* What to work on
This exercise asks for every record to be output again exactly.

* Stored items
○ ○ ○ ○ ○ ○ ○
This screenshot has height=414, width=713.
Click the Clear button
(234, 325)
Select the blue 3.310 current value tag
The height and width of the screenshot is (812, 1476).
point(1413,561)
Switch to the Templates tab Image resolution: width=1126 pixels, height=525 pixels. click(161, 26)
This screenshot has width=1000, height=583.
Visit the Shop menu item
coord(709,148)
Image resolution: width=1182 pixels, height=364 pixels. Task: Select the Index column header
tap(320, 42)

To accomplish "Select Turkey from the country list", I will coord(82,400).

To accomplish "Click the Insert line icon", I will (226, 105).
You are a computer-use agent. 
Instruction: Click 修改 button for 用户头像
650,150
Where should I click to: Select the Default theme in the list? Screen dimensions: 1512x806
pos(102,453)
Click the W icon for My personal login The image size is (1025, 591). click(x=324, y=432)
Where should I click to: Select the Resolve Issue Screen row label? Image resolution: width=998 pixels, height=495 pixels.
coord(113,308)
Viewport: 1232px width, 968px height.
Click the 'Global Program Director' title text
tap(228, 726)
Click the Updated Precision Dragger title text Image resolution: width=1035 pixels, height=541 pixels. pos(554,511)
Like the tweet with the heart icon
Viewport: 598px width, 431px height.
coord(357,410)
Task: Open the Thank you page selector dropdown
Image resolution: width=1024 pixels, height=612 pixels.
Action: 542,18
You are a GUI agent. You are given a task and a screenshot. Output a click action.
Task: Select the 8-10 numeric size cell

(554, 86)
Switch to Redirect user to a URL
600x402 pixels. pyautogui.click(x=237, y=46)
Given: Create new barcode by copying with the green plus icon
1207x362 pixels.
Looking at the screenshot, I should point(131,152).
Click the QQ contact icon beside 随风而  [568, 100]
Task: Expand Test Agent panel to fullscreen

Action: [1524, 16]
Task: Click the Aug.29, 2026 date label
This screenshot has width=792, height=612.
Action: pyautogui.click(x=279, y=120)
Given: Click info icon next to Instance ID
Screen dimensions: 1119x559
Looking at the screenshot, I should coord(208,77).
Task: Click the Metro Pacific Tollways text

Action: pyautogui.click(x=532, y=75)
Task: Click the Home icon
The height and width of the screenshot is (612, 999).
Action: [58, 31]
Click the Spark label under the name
○ ○ ○ ○ ○ ○ ○
* Result of the exercise
This screenshot has height=414, width=713.
Click the Clear button
(234, 325)
Select the blue 3.310 current value tag
The height and width of the screenshot is (812, 1476).
point(1413,561)
Switch to the Templates tab Image resolution: width=1126 pixels, height=525 pixels. click(161, 26)
This screenshot has width=1000, height=583.
Visit the Shop menu item
coord(709,148)
Image resolution: width=1182 pixels, height=364 pixels. Task: Select the Index column header
tap(320, 42)

To accomplish "Select Turkey from the country list", I will coord(82,400).

To accomplish "Click the Insert line icon", I will (226, 105).
You are a computer-use agent. 
Instruction: Click 修改 button for 用户头像
650,150
Where should I click to: Select the Default theme in the list? Screen dimensions: 1512x806
pos(102,453)
Click the W icon for My personal login The image size is (1025, 591). click(x=324, y=432)
Where should I click to: Select the Resolve Issue Screen row label? Image resolution: width=998 pixels, height=495 pixels.
coord(113,308)
Viewport: 1232px width, 968px height.
Click the 'Global Program Director' title text
tap(228, 726)
Click the Updated Precision Dragger title text Image resolution: width=1035 pixels, height=541 pixels. pos(554,511)
Like the tweet with the heart icon
Viewport: 598px width, 431px height.
coord(357,410)
Task: Open the Thank you page selector dropdown
Image resolution: width=1024 pixels, height=612 pixels.
Action: 542,18
You are a GUI agent. You are given a task and a screenshot. Output a click action.
Task: Select the 8-10 numeric size cell

(554, 86)
Switch to Redirect user to a URL
600x402 pixels. pyautogui.click(x=237, y=46)
Given: Create new barcode by copying with the green plus icon
1207x362 pixels.
Looking at the screenshot, I should point(131,152).
Click the QQ contact icon beside 随风而  [568, 100]
Task: Expand Test Agent panel to fullscreen

Action: [1524, 16]
Task: Click the Aug.29, 2026 date label
This screenshot has width=792, height=612.
Action: pyautogui.click(x=279, y=120)
Given: Click info icon next to Instance ID
Screen dimensions: 1119x559
Looking at the screenshot, I should coord(208,77).
Task: Click the Metro Pacific Tollways text

Action: pyautogui.click(x=532, y=75)
Task: Click the Home icon
The height and width of the screenshot is (612, 999).
Action: [58, 31]
Click the Spark label under the name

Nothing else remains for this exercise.